● **Task item**
Reproduce the entries shown below only from the line with "Click the Zoom Out magnifier toolbar icon" down to the line with "Given: Go to previous record with up arrow", keeping both end lines and copying each one exactly.

Saved data entries:
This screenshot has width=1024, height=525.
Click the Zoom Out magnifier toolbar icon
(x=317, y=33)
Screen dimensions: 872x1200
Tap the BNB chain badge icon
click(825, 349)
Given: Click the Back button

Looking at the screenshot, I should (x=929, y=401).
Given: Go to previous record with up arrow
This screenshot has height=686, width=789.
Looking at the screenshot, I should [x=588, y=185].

==

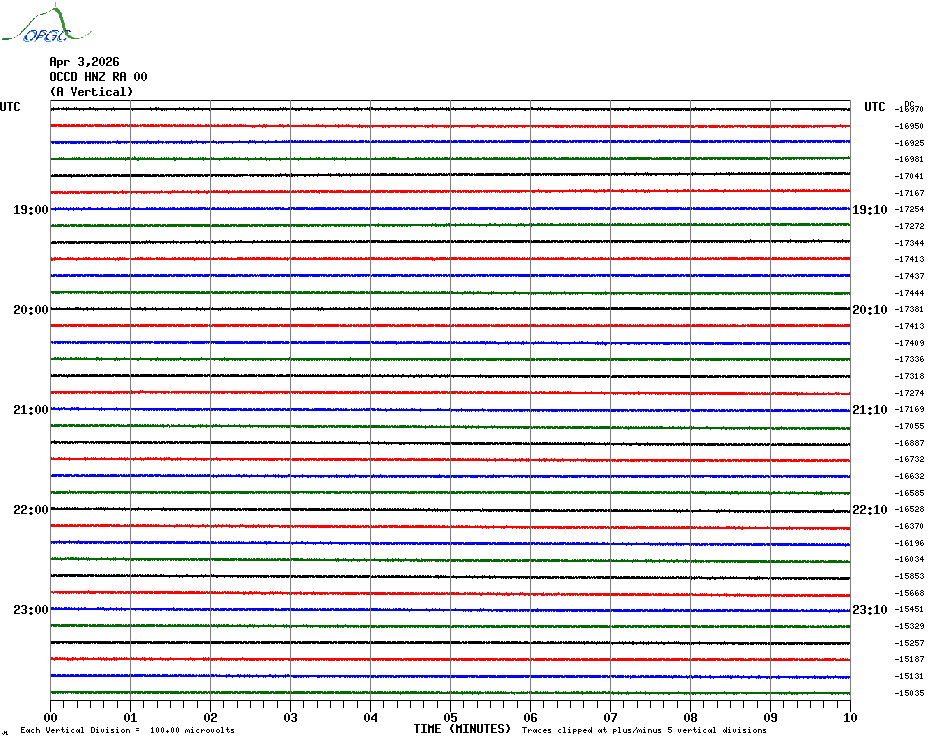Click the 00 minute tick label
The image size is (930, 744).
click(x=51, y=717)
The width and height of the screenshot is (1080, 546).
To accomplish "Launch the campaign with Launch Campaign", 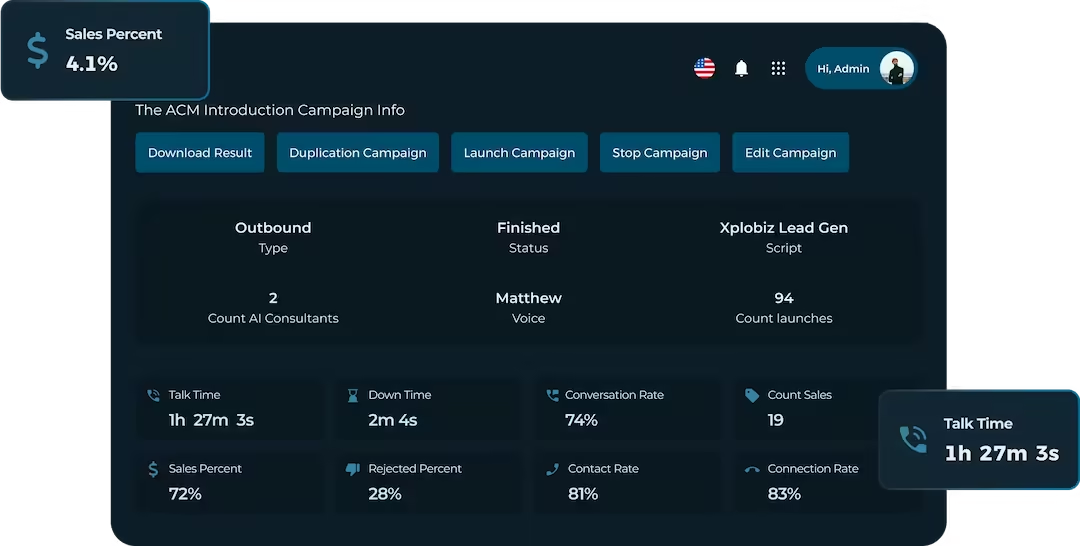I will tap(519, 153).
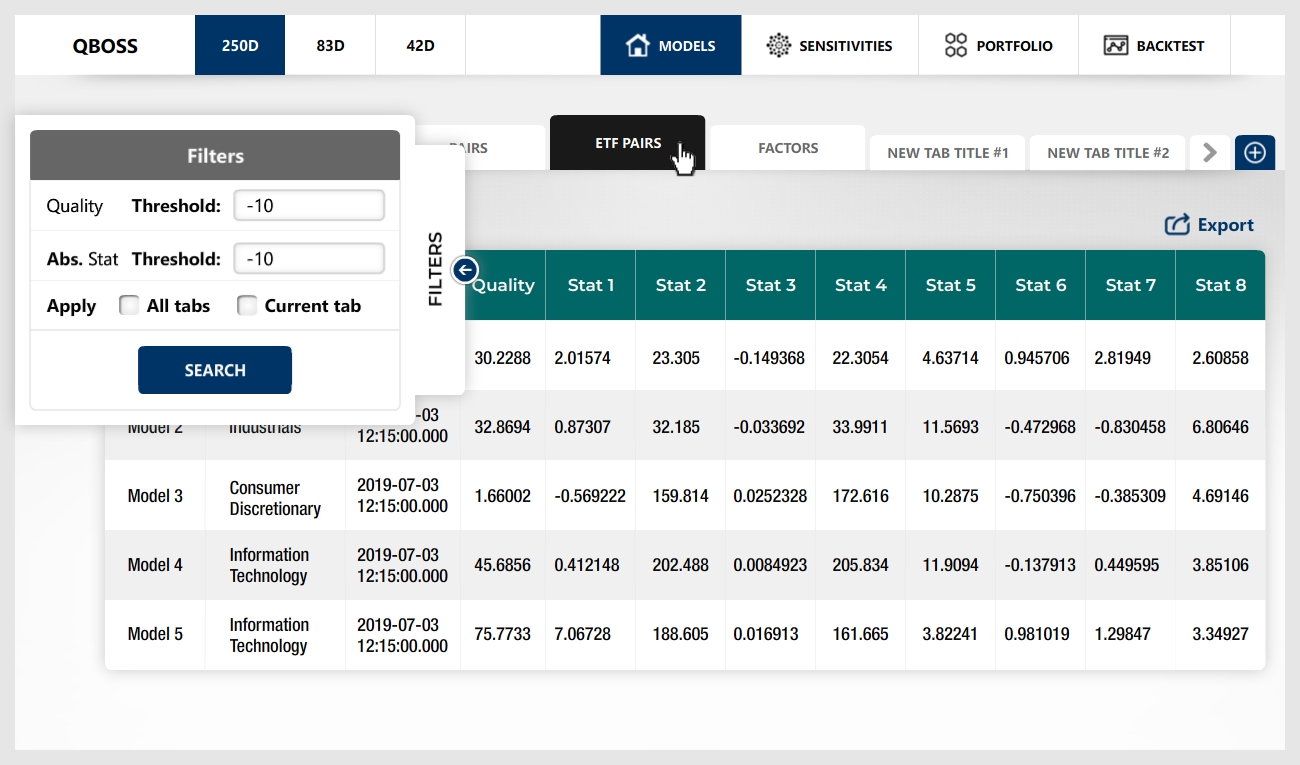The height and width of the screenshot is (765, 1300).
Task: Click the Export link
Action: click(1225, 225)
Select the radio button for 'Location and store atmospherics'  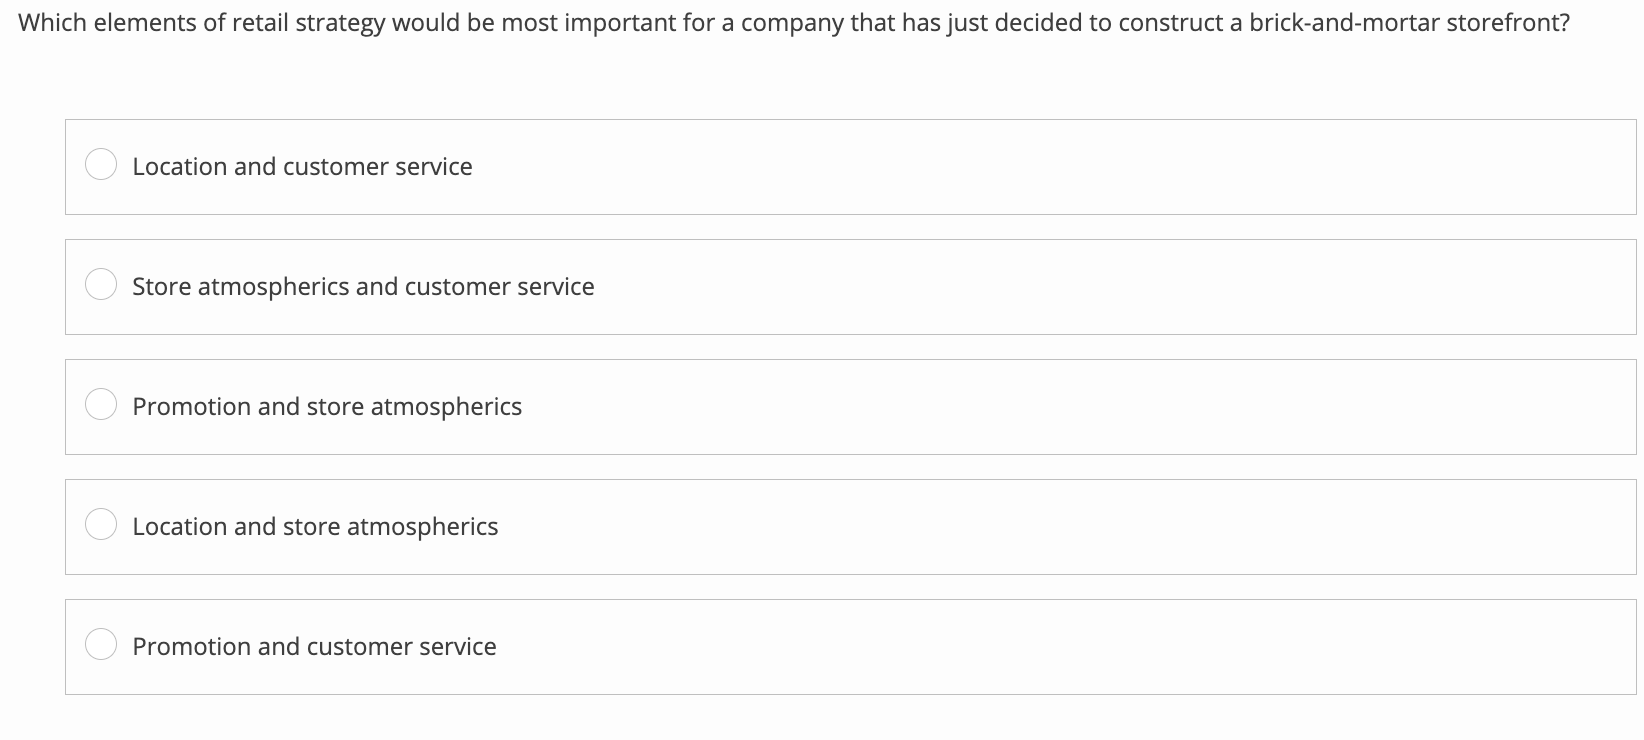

● **Written response**
Click the Zoom Out magnifier toolbar icon
(x=317, y=33)
Screen dimensions: 872x1200
Tap the BNB chain badge icon
click(825, 349)
Given: Click the Back button

Looking at the screenshot, I should (x=929, y=401).
Given: Go to previous record with up arrow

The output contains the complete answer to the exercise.